Sean Slone at Council of State Governments writes about The Future of the Federal Role in Transportation
When the current federal surface transportation authorization bill, known as MAP-21, expires at the end of September, it likely will be replaced with a status quo plan.
Both the Obama administration and the Senate Environment and Public Works Committee recently have opted for a status quo approach to the role the federal government traditionally has played in sustaining the nation’s transportation system.
But a chorus of voices is once again advocating for a radical rethinking of those traditional federal and state roles in the transportation arena. Some see 2014 as a turning point since the federal Highway Trust Fund, which finances more than $50 billion a year in highway, bridge and transit projects, also appears past due for restructuring.
“The problem is the gas tax,” Rohit Aggarwala, an adviser to former New York City Mayor Michael Bloomberg and professor at Columbia University, wrote in a piece for Bloomberg View last year.
“(The gas tax) has declined in value drastically since it was last increased in 1993—even as the price of gas itself has tripled.
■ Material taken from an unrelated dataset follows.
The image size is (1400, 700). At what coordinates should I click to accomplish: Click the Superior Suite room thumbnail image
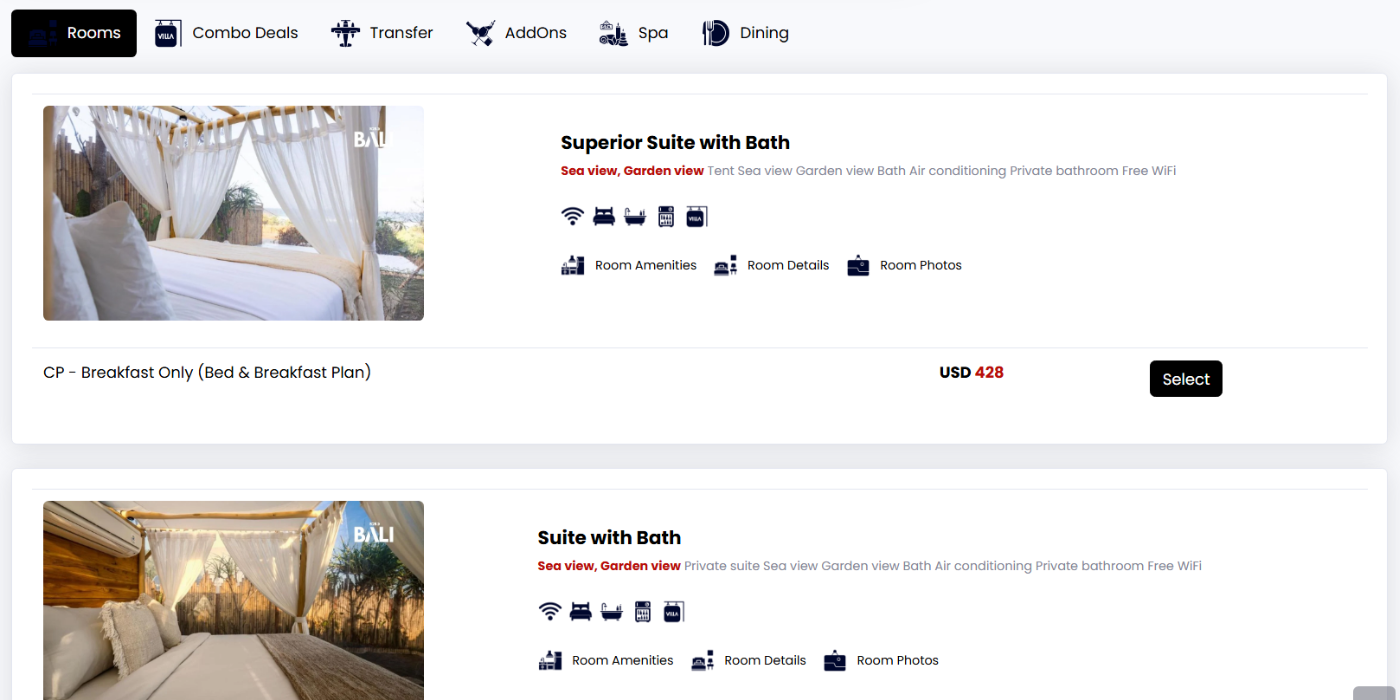[x=233, y=212]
As a result, both the main Highway Trust Fund and its transit account (often called the transit trust fund) are bankrupt.”
David Levinson, a professor at the University of Minnesota, also believes Congress should rethink and reprioritize what the Highway Trust Fund is used for. Levinson, another participant on this month’s webinar, co-authored a brief for the Brookings Institution’s Hamilton Project in 2011 with a title that gives a good idea of his position: “Fix It First, Expand it Second, Reward It Third: A New Strategy for America’s Highways.”
Levinson and co-author Matthew Kahn of UCLA propose that all revenues from the existing federal gas tax and tolls be redirected away from construction of new transportation projects and go “primarily to repair, maintain, rehabilitate, reconstruct and enhance existing roads and bridges.”
But new projects wouldn’t be left entirely high and dry under their proposal. They proposed a Federal Highway Bank to provide state funding to build new and expand existing roads. Funding would be contingent on strict performance criteria, such as a cost-benefit analysis.
“States would be required to demonstrate an ability to repay the loan through direct user charges and by capturing some of the increase in land values near transportation improvements,” they wrote.
The third prong of the duo’s proposal would involve rewarding states and local governments that exceed performance standards and achieve socially desirable outcomes on transportation projects in such areas as capacity, safety, equity and environmental improvement. A newly created Highway Performance Fund would reward states with subsidized loans and performance bonuses.